Texto Firmino Paixão
O Miguel, miúdo loiro, caracóis desalinhados, tem na memória a frescura do dia em que soprou as velas do 10º aniversário. Mora ali para a banda oeste da cidade, naqueles prédios altos de cujos andares superiores, em dias soalheiros, desfruta desse momento magnífico em que o sol se deita sobre o horizonte. Um dos andares superiores é a morada de família, de onde ele também avista o arvoredo que circunda os campos de futebol do complexo desportivo.
Todos os dias, ao final da tarde, assegura, com prontidão, a execução dos compromissos académicos. Sabe o Miguel que esses são prioritários e essenciais para que, mais adiante, usufrua dos momentos de lazer, em que os progenitores lhe assinam o livre-trânsito para fazer aquilo de que mais gosta: jogar futebol. Na hora certa, junta-se a outros amigos, vizinhos que com ele partilham o gosto pelo jogo da bola e juntos, numa espécie de boleia a pé, descem a rua que desagua nas imediações do sintético, onde se apronta mais um treino da sua jovem equipa num dos clubes da cidade. Pelo caminho as conversas convergem nas estratégias para o jogo do fim de semana e nas dúvidas quando às escolhas do “míster” para uma provável titularidade na equipa principal. “Havemos de jogar todos” – consensualiza um dos garotos, aliviando a pressão dos que ainda interiorizavam essa dúvida.
No outro lado da cidade, Diogo está impaciente, “em pulgas”, para sermos mais precisos, à espera que os pais, ou os avós, o levem ao dojo onde, semanalmente pratica judo. Enfiado no quimono branco, apertado, com o preceito que só ele exige, pelo cinturão amarelo, a sua mais recente conquista na modalidade, fica irrequieto à medida que vê os ponteiros do relógio galgarem em direção à hora do apronto. Quer ser dos primeiros a pisar o tatami, antes de o mestre chegar e de trocarem a respeitosa vénia oriental, típica das artes marciais. Antes, existe um momento de lazer, um espaço de livre socialização, em que os putos se conhecem melhor e que acaba por fortalecer o espírito de grupo. Iniciado o treino, reina a disciplina, para um primeiro momento de aquecimento com as ‘tachi-waza’ (projeções), dentro de um silêncio apenas quebrado pelo ruído de silhuetas brancas a tombarem no tapete.

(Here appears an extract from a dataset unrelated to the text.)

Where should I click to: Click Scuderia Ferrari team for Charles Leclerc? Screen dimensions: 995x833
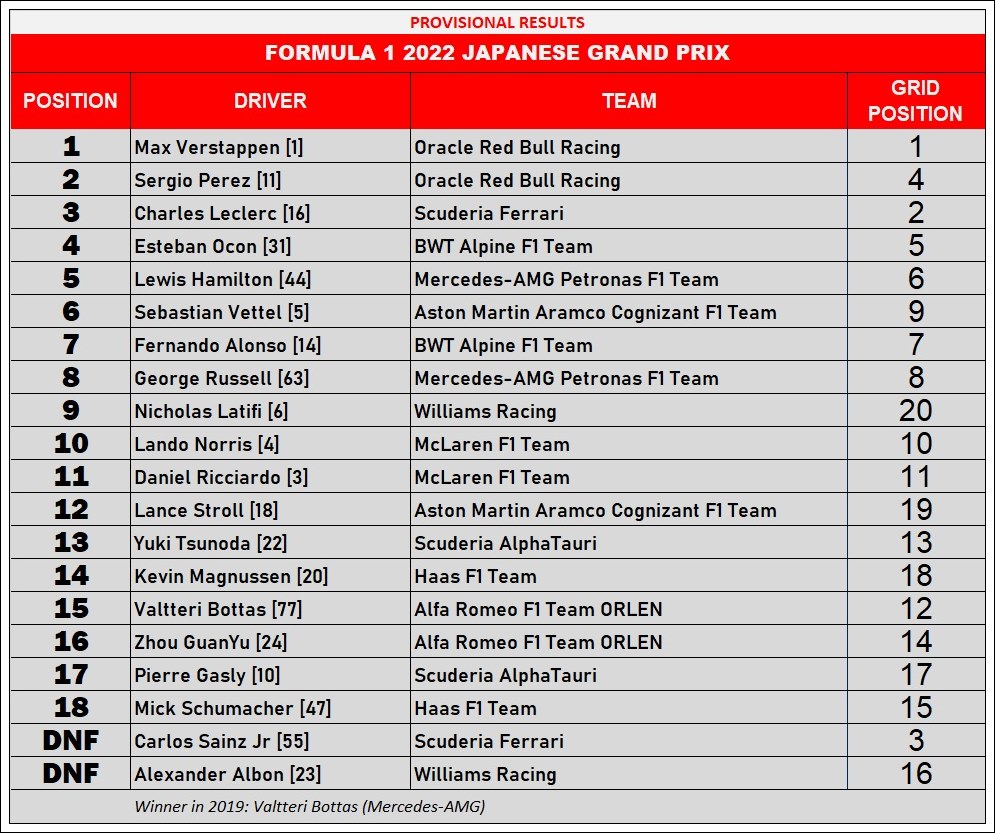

Não muito longe, naquele embaraço de ruas dos bairros mais antigos da cidade, o Santiago prepara a logística para mais um treino. Lubrifica as rodas dos patins, faz resplandecer o ‘stick’, reúne as luvas e restantes acessórios indispensáveis a uma prática segura da modalidade que elegeu como sua favorita. Há um brilhozinho nos seus olhos, Talvez a saudade de lhe faltar aquele que era um dos seus mais incondicionais adeptos, o seu maior fã, a sua maior inspiração. Mas lá vai, puxando o trólei da logística, a caminho do pavilhão. No domingo, a equipa tem jogo e a tática que o ‘míster’ idealizar terá que ser bem interiorizada.
Quase terminado o treino já pululam ao redor das quatro linhas outros putos ansiosos por baterem a bola. O Pedro, de olhos com um brilho cativante e um sorriso largo, quase não contém o ímpeto de invadir já o piso brilhante e colorido, traçado por linhas largas, adaptadas às exigências da disciplina que ali vai desenhar-se. Camisolas laranja, largas e cavadas, sobrepostas aos calções, deixam ver os ombros de criança que ainda terão que comer muitas açordas, para ganharem massa muscular. Mas a vontade é enorme, a alegria superior e o sentimento de liberdade incomensurável.
O basquetebol é um desporto que exige um bom porte atlético, mas isso fica para depois, agora é fruir esses momentos únicos de convívio a propósito de uma modalidade desportiva que potencia o desenvolvimento em toda a sua plenitude. Não é um desporto fácil, mas é atrativo, empolgante, diríamos, e os miúdos galvanizam-se quando atiram as bolas à tabela e conseguem a sua introdução no cesto.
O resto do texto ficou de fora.